Saved entries:
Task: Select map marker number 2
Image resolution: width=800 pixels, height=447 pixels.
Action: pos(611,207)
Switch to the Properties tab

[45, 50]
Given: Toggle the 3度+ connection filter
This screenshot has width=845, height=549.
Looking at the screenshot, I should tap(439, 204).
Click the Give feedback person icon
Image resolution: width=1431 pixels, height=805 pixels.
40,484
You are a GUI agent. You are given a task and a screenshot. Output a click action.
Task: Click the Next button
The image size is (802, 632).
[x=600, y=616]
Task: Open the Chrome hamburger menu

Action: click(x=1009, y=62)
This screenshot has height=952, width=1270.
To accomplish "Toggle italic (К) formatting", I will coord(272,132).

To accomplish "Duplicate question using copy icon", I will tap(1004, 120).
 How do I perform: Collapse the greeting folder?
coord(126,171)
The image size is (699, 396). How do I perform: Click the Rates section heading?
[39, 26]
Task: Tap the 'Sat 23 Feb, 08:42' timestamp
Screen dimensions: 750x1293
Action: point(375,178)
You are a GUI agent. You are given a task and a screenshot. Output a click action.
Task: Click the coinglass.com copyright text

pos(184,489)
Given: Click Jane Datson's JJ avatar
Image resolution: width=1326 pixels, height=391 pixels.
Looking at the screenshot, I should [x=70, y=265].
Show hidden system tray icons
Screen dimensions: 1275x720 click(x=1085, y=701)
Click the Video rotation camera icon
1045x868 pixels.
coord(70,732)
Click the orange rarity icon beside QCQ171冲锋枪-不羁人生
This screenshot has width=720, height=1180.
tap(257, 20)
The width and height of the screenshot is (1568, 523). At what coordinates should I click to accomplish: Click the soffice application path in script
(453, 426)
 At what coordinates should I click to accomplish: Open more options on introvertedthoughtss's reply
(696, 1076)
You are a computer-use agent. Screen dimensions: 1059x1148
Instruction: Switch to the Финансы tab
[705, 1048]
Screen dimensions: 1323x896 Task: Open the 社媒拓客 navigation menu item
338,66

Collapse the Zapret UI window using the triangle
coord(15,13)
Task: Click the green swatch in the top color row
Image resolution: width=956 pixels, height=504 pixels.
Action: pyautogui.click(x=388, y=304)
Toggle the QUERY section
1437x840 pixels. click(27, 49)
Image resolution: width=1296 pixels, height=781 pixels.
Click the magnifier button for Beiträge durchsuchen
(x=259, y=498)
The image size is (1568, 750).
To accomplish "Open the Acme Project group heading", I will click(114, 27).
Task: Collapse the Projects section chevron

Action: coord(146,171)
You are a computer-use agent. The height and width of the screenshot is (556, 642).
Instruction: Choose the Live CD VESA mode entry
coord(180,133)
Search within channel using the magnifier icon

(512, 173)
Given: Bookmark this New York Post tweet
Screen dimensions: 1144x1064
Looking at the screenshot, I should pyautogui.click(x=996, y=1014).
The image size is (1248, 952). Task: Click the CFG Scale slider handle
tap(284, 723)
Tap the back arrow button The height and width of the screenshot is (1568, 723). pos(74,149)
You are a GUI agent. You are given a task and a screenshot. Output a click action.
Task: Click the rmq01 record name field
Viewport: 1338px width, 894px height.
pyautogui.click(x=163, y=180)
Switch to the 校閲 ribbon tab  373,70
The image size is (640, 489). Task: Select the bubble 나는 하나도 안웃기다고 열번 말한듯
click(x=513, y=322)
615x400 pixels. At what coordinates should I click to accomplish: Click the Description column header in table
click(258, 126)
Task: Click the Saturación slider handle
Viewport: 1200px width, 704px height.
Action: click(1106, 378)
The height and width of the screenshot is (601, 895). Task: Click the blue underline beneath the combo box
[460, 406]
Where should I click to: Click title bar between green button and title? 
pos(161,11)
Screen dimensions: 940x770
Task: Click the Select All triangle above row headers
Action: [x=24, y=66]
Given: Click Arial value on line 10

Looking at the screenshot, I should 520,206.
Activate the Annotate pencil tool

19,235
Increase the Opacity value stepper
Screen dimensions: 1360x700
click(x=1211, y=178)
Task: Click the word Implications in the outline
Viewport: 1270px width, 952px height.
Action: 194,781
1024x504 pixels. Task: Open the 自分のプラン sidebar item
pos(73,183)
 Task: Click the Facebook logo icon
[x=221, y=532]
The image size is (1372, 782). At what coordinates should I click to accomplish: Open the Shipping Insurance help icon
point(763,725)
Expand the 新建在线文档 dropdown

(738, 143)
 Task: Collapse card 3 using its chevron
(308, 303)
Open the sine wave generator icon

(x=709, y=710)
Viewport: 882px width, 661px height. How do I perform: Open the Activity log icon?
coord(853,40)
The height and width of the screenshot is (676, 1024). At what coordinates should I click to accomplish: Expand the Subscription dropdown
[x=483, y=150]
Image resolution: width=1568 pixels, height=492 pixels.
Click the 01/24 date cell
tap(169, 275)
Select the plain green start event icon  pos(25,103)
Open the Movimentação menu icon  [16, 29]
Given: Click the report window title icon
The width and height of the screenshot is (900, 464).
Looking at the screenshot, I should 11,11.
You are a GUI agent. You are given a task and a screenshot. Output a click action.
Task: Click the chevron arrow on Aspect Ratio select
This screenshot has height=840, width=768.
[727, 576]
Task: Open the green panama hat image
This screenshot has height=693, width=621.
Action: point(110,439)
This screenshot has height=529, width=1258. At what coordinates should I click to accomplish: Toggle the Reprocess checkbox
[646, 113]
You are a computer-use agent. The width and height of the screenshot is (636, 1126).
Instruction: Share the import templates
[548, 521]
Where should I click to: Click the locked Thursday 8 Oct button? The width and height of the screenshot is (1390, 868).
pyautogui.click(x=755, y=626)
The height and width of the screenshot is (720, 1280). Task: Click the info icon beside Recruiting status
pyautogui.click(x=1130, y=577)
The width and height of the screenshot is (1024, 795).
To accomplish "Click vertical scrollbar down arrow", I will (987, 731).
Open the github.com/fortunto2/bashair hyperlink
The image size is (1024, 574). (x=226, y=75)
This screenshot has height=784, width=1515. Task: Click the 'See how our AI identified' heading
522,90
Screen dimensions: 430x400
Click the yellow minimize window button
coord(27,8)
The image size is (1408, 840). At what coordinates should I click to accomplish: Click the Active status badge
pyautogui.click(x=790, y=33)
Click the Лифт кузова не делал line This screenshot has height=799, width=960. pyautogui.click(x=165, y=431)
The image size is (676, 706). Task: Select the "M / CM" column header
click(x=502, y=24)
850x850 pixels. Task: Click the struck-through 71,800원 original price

▶ _Work to be completed_: I would like you to return every entry exactly, with nothing changed.

▶ _Answer to the problem_:
Task: Select map marker number 2
Image resolution: width=800 pixels, height=447 pixels.
Action: pos(611,207)
Switch to the Properties tab

[45, 50]
Given: Toggle the 3度+ connection filter
This screenshot has width=845, height=549.
Looking at the screenshot, I should tap(439, 204).
Click the Give feedback person icon
Image resolution: width=1431 pixels, height=805 pixels.
40,484
You are a GUI agent. You are given a task and a screenshot. Output a click action.
Task: Click the Next button
The image size is (802, 632).
[x=600, y=616]
Task: Open the Chrome hamburger menu

Action: click(x=1009, y=62)
This screenshot has height=952, width=1270.
To accomplish "Toggle italic (К) formatting", I will coord(272,132).

To accomplish "Duplicate question using copy icon", I will tap(1004, 120).
 How do I perform: Collapse the greeting folder?
coord(126,171)
The image size is (699, 396). How do I perform: Click the Rates section heading?
[39, 26]
Task: Tap the 'Sat 23 Feb, 08:42' timestamp
Screen dimensions: 750x1293
Action: point(375,178)
You are a GUI agent. You are given a task and a screenshot. Output a click action.
Task: Click the coinglass.com copyright text

pos(184,489)
Given: Click Jane Datson's JJ avatar
Image resolution: width=1326 pixels, height=391 pixels.
Looking at the screenshot, I should [x=70, y=265].
Show hidden system tray icons
Screen dimensions: 1275x720 click(x=1085, y=701)
Click the Video rotation camera icon
1045x868 pixels.
coord(70,732)
Click the orange rarity icon beside QCQ171冲锋枪-不羁人生
This screenshot has width=720, height=1180.
tap(257, 20)
The width and height of the screenshot is (1568, 523). At what coordinates should I click to accomplish: Click the soffice application path in script
(453, 426)
 At what coordinates should I click to accomplish: Open more options on introvertedthoughtss's reply
(696, 1076)
You are a computer-use agent. Screen dimensions: 1059x1148
Instruction: Switch to the Финансы tab
[705, 1048]
Screen dimensions: 1323x896 Task: Open the 社媒拓客 navigation menu item
338,66

Collapse the Zapret UI window using the triangle
coord(15,13)
Task: Click the green swatch in the top color row
Image resolution: width=956 pixels, height=504 pixels.
Action: pyautogui.click(x=388, y=304)
Toggle the QUERY section
1437x840 pixels. click(27, 49)
Image resolution: width=1296 pixels, height=781 pixels.
Click the magnifier button for Beiträge durchsuchen
(x=259, y=498)
The image size is (1568, 750).
To accomplish "Open the Acme Project group heading", I will click(114, 27).
Task: Collapse the Projects section chevron

Action: coord(146,171)
You are a computer-use agent. The height and width of the screenshot is (556, 642).
Instruction: Choose the Live CD VESA mode entry
coord(180,133)
Search within channel using the magnifier icon

(512, 173)
Given: Bookmark this New York Post tweet
Screen dimensions: 1144x1064
Looking at the screenshot, I should pyautogui.click(x=996, y=1014).
The image size is (1248, 952). Task: Click the CFG Scale slider handle
tap(284, 723)
Tap the back arrow button The height and width of the screenshot is (1568, 723). pos(74,149)
You are a GUI agent. You are given a task and a screenshot. Output a click action.
Task: Click the rmq01 record name field
Viewport: 1338px width, 894px height.
pyautogui.click(x=163, y=180)
Switch to the 校閲 ribbon tab  373,70
The image size is (640, 489). Task: Select the bubble 나는 하나도 안웃기다고 열번 말한듯
click(x=513, y=322)
615x400 pixels. At what coordinates should I click to accomplish: Click the Description column header in table
click(258, 126)
Task: Click the Saturación slider handle
Viewport: 1200px width, 704px height.
Action: click(1106, 378)
The height and width of the screenshot is (601, 895). Task: Click the blue underline beneath the combo box
[460, 406]
Where should I click to: Click title bar between green button and title? 
pos(161,11)
Screen dimensions: 940x770
Task: Click the Select All triangle above row headers
Action: [x=24, y=66]
Given: Click Arial value on line 10

Looking at the screenshot, I should 520,206.
Activate the Annotate pencil tool

19,235
Increase the Opacity value stepper
Screen dimensions: 1360x700
click(x=1211, y=178)
Task: Click the word Implications in the outline
Viewport: 1270px width, 952px height.
Action: 194,781
1024x504 pixels. Task: Open the 自分のプラン sidebar item
pos(73,183)
 Task: Click the Facebook logo icon
[x=221, y=532]
The image size is (1372, 782). At what coordinates should I click to accomplish: Open the Shipping Insurance help icon
point(763,725)
Expand the 新建在线文档 dropdown

(738, 143)
 Task: Collapse card 3 using its chevron
(308, 303)
Open the sine wave generator icon

(x=709, y=710)
Viewport: 882px width, 661px height. How do I perform: Open the Activity log icon?
coord(853,40)
The height and width of the screenshot is (676, 1024). At what coordinates should I click to accomplish: Expand the Subscription dropdown
[x=483, y=150]
Image resolution: width=1568 pixels, height=492 pixels.
Click the 01/24 date cell
tap(169, 275)
Select the plain green start event icon  pos(25,103)
Open the Movimentação menu icon  [16, 29]
Given: Click the report window title icon
The width and height of the screenshot is (900, 464).
Looking at the screenshot, I should 11,11.
You are a GUI agent. You are given a task and a screenshot. Output a click action.
Task: Click the chevron arrow on Aspect Ratio select
This screenshot has height=840, width=768.
[727, 576]
Task: Open the green panama hat image
This screenshot has height=693, width=621.
Action: point(110,439)
This screenshot has height=529, width=1258. At what coordinates should I click to accomplish: Toggle the Reprocess checkbox
[646, 113]
You are a computer-use agent. The width and height of the screenshot is (636, 1126).
Instruction: Share the import templates
[548, 521]
Where should I click to: Click the locked Thursday 8 Oct button? The width and height of the screenshot is (1390, 868).
pyautogui.click(x=755, y=626)
The height and width of the screenshot is (720, 1280). Task: Click the info icon beside Recruiting status
pyautogui.click(x=1130, y=577)
The width and height of the screenshot is (1024, 795).
To accomplish "Click vertical scrollbar down arrow", I will (987, 731).
Open the github.com/fortunto2/bashair hyperlink
The image size is (1024, 574). (x=226, y=75)
This screenshot has height=784, width=1515. Task: Click the 'See how our AI identified' heading
522,90
Screen dimensions: 430x400
Click the yellow minimize window button
coord(27,8)
The image size is (1408, 840). At what coordinates should I click to accomplish: Click the Active status badge
pyautogui.click(x=790, y=33)
Click the Лифт кузова не делал line This screenshot has height=799, width=960. pyautogui.click(x=165, y=431)
The image size is (676, 706). Task: Select the "M / CM" column header
click(x=502, y=24)
850x850 pixels. Task: Click the struck-through 71,800원 original price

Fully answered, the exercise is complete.